This article is for Irish business owners and startup founders who are hiring independent contractors or consultants.

If you're wondering what needs to be in a consultancy agreement, how to protect your company's intellectual property, or how to avoid misclassification issues with Revenue, this guide covers the essential contract terms, GDPR requirements, and how to structure the relationship properly.

Key Takeaways

• Include explicit IP assignment provisions in your consultancy agreement or contractors retain ownership of all work they create.
• Misclassification as contractors instead of employees exposes you to four years of backdated PRSI, PAYE, and employment rights claims.
• Define specific deliverables, quality standards, and timelines in the scope section to prevent disputes about what's included.
• GDPR requires documented data processor obligations if contractors handle personal data on your behalf during inspections.
• Establish clear termination rights with notice periods and material breach definitions to exit problematic relationships legally.

Frequently Asked Questions

Do I really need a written consultancy agreement, or is a verbal arrangement enough?

You absolutely need a written agreement. Verbal arrangements create significant legal and commercial risks, leaving you without evidence when disputes arise or memories differ about what was agreed. A written contract protects both parties and provides clear documentation if Revenue challenges the relationship or disputes occur.

Will I own the work my contractor creates if I pay them for it?

No, contractors automatically own all intellectual property they create unless your agreement explicitly transfers those rights to your company. Without written IP assignment provisions, you won't own the website, code, designs, or content you paid for, which creates serious problems when seeking investment or selling your business.

What happens if Revenue decides my contractor should have been classified as an employee?

Your company becomes liable for employer PRSI contributions (11.05%), employee PRSI (4%), PAYE income tax, and USC that should have been paid, plus interest and penalties. Revenue can assess these amounts going back four years or longer if they believe deliberate misclassification occurred, and the misclassified worker can also claim employment rights like unfair dismissal compensation.

What's the difference between how I pay a contractor versus an employee?

Contractors invoice you for their services and manage their own tax affairs, with no PRSI contributions or PAYE deductions by your company. Employees receive salary through payroll with PAYE deductions, paid leave, holiday pay, sick pay, and pension contributions handled by you as the employer.

Does my contractor need to charge me VAT on their invoices?

If your contractor is VAT registered, they must charge VAT on services at the appropriate rate. Your agreement should acknowledge that VAT will be added to fees where applicable, though contractors providing services from outside Ireland may not need to charge Irish VAT depending on reverse charge rules.

What should I include in the scope of services to avoid disputes?

Define precisely what the contractor will deliver with specific deliverables, quality standards, timelines and milestones, location where work will be performed, and hours of availability if relevant. Vague descriptions like "marketing services" or "software development" create disputes about what's included and allow scope creep.

Do I need special provisions if my contractor will handle customer data?
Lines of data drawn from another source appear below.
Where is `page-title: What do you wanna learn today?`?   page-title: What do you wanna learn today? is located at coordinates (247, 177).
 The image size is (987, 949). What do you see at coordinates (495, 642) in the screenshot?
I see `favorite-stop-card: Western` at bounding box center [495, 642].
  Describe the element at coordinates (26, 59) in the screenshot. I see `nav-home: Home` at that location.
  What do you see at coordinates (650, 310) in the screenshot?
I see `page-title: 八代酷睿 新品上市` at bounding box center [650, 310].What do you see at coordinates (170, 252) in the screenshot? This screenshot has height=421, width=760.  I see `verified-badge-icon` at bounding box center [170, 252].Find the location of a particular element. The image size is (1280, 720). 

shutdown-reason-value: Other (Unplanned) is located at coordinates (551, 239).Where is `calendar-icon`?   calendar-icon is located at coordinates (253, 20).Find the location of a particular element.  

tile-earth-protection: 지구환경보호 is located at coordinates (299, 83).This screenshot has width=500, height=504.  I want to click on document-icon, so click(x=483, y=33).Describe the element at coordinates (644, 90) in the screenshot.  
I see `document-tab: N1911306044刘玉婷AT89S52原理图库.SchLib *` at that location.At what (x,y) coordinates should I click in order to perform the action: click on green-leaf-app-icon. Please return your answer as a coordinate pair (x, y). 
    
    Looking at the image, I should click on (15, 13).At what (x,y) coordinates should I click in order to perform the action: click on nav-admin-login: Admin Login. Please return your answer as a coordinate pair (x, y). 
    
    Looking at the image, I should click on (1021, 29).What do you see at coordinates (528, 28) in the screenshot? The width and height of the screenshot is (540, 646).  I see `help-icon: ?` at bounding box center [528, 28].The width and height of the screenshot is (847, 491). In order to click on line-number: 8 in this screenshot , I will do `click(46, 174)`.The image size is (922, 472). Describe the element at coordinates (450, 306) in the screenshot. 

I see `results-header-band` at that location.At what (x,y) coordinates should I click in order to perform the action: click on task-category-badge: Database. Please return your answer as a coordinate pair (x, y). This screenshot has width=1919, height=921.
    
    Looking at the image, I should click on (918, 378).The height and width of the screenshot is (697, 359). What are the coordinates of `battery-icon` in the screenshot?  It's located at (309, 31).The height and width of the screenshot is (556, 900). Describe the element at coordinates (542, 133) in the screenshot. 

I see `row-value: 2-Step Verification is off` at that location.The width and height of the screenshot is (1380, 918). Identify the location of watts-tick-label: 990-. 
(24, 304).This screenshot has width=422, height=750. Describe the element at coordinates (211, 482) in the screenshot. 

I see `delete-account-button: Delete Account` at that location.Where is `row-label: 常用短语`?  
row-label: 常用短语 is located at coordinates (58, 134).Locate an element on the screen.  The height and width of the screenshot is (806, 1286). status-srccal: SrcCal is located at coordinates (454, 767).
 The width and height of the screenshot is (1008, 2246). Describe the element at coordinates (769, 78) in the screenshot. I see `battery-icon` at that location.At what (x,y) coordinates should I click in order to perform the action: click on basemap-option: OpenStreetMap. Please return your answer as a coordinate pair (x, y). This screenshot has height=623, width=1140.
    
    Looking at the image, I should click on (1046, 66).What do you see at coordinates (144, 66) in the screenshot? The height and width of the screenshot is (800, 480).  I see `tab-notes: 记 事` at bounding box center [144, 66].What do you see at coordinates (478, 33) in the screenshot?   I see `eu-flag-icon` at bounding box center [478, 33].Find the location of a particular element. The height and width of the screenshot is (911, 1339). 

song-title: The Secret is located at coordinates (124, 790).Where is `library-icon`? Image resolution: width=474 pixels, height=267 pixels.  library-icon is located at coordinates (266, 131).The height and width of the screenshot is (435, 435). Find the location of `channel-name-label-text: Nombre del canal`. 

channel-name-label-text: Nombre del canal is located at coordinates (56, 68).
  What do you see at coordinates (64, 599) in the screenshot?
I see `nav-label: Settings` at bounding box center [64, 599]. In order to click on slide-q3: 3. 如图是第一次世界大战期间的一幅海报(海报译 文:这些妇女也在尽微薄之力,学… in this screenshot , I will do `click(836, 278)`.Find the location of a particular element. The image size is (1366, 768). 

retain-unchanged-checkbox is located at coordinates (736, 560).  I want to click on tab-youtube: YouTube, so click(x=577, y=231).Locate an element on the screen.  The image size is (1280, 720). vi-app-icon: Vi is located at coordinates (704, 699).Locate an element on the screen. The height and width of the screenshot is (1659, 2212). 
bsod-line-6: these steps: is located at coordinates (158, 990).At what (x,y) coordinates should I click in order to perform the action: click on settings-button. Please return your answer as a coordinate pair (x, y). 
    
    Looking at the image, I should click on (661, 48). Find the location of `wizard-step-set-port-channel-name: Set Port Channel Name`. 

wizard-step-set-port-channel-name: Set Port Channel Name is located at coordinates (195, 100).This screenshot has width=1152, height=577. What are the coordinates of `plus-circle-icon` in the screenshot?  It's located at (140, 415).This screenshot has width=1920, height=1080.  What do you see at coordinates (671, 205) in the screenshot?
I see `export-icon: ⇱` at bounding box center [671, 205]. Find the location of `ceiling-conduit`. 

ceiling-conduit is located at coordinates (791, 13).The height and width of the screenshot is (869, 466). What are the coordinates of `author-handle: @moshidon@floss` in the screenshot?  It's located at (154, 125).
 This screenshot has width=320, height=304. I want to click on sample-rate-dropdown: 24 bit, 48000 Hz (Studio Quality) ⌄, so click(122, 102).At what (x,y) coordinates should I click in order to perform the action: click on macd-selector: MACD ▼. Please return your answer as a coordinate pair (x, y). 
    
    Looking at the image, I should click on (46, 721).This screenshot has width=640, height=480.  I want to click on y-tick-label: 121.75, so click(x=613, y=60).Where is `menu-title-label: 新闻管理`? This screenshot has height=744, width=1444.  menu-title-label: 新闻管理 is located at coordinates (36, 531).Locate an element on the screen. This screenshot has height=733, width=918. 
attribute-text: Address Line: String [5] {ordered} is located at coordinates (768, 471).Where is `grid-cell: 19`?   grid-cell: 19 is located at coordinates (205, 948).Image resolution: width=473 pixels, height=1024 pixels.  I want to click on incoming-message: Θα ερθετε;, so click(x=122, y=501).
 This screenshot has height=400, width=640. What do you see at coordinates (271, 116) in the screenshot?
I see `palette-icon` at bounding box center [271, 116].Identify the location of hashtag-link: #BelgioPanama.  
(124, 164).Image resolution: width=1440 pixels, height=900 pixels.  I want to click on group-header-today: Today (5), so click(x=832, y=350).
Yes, if the contractor processes personal data on your behalf, you must include GDPR compliance provisions establishing them as a data processor. Required provisions include processing only on your documented instructions, maintaining appropriate security measures, assisting with data subject requests, and deleting or returning personal data after services end.

How much notice do I need to give to terminate a consultancy agreement?

Typical notice periods are 30 days for ongoing relationships, though you can terminate immediately for material breach like confidentiality violations or failure to deliver quality work. Project-based engagements naturally end at project completion, while senior strategic advisors may require longer notice periods of 60-90 days.